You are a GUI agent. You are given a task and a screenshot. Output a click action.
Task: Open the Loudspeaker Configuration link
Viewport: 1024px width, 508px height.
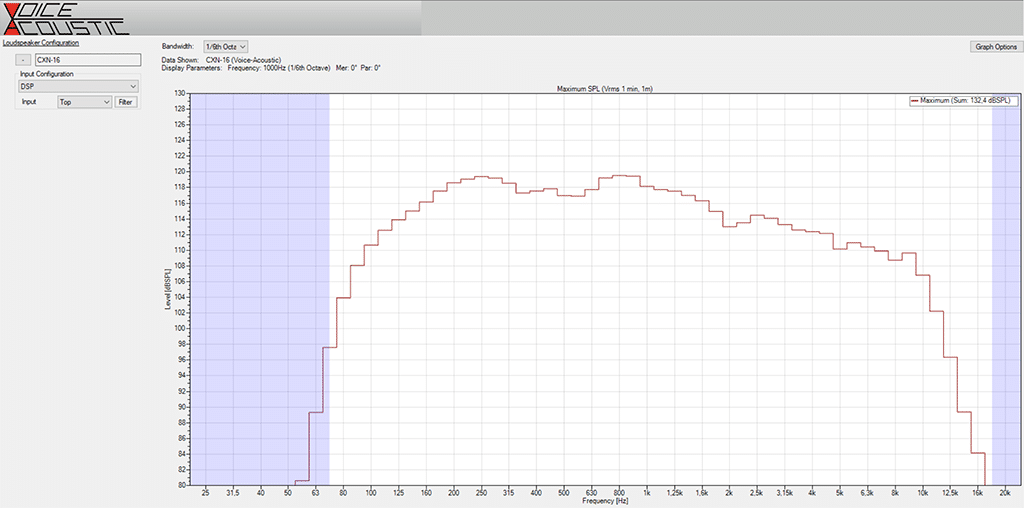pos(41,43)
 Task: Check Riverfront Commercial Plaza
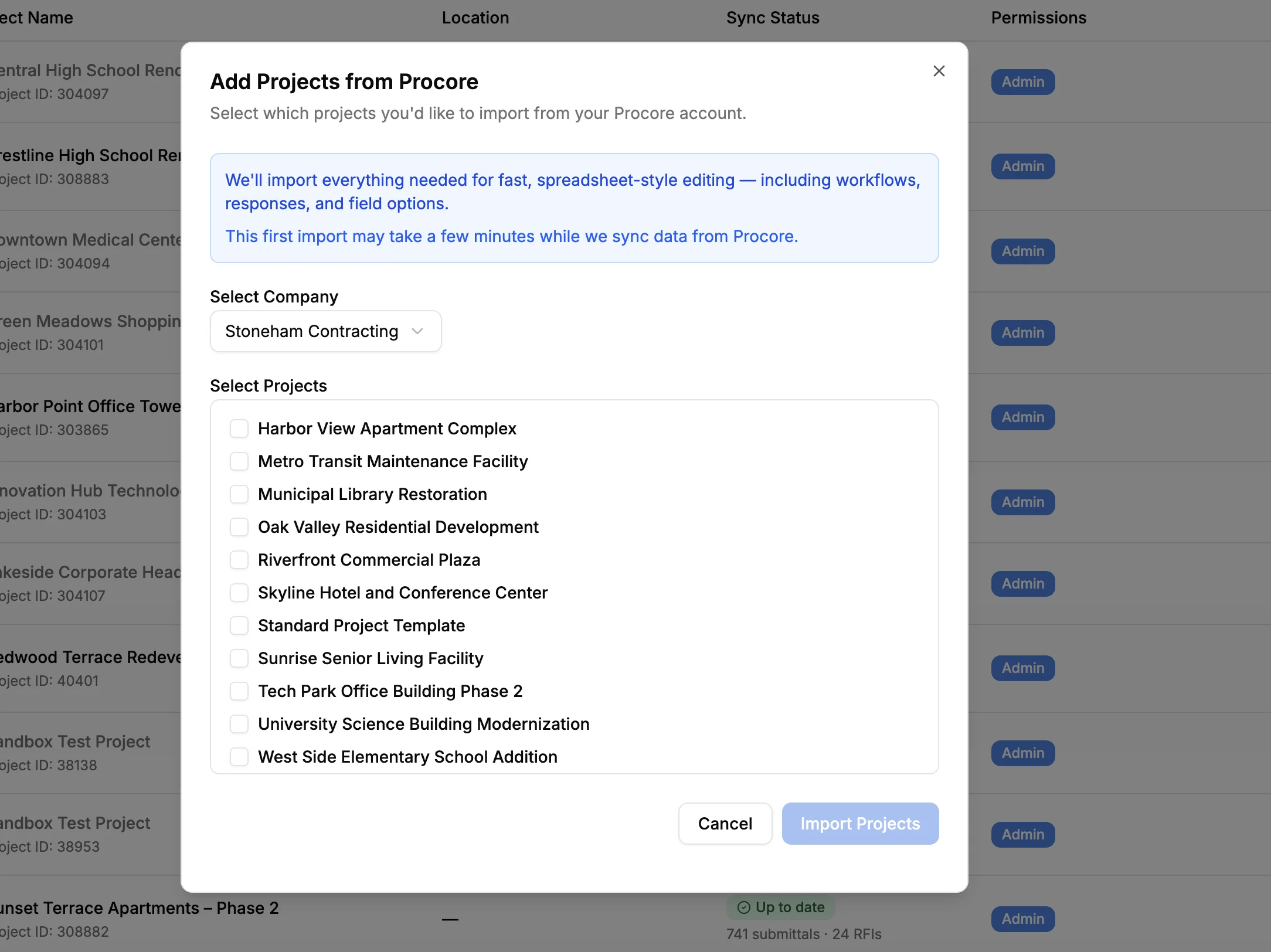click(239, 560)
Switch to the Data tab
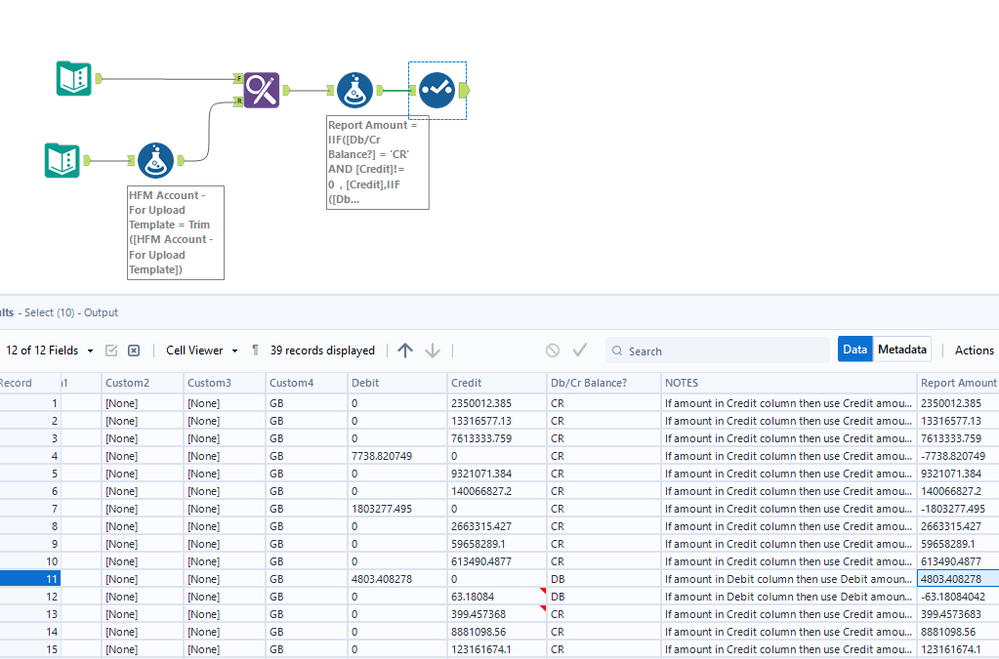This screenshot has width=999, height=659. coord(855,349)
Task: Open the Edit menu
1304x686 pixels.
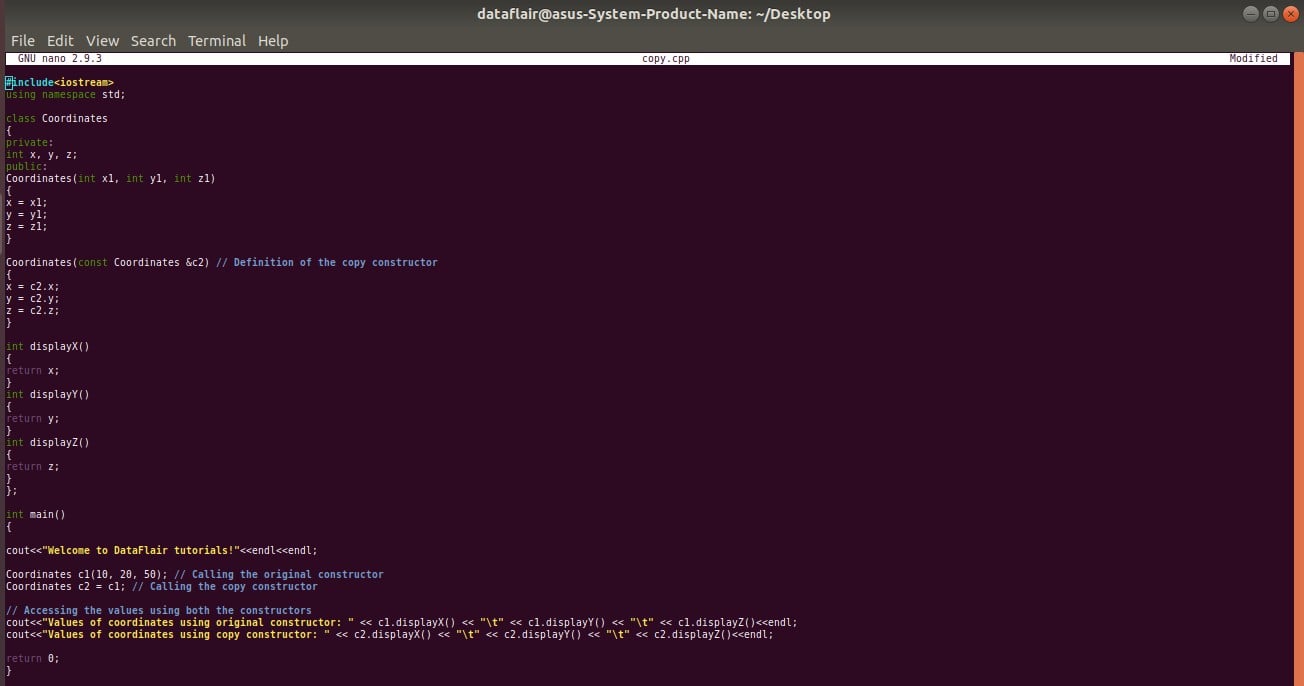Action: [x=60, y=40]
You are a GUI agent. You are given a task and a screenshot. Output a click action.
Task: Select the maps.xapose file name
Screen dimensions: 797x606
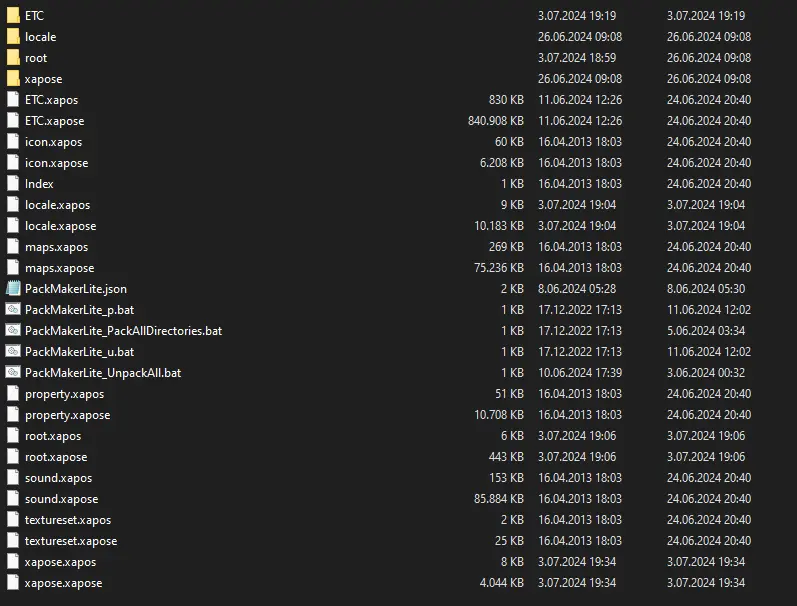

§ §

▸ **The problem**
The preceding entries are to be written out again exactly, with the pictures removed.

▸ **Response**
You are a GUI agent. You are given a task and a screenshot. Output a click action.
Task: Open the Loudspeaker Configuration link
Viewport: 1024px width, 508px height.
pos(41,43)
 Task: Check Riverfront Commercial Plaza
click(239, 560)
Switch to the Data tab
This screenshot has width=999, height=659. coord(855,349)
Task: Open the Edit menu
1304x686 pixels.
Action: [x=60, y=40]
You are a GUI agent. You are given a task and a screenshot. Output a click action.
Task: Select the maps.xapose file name
Screen dimensions: 797x606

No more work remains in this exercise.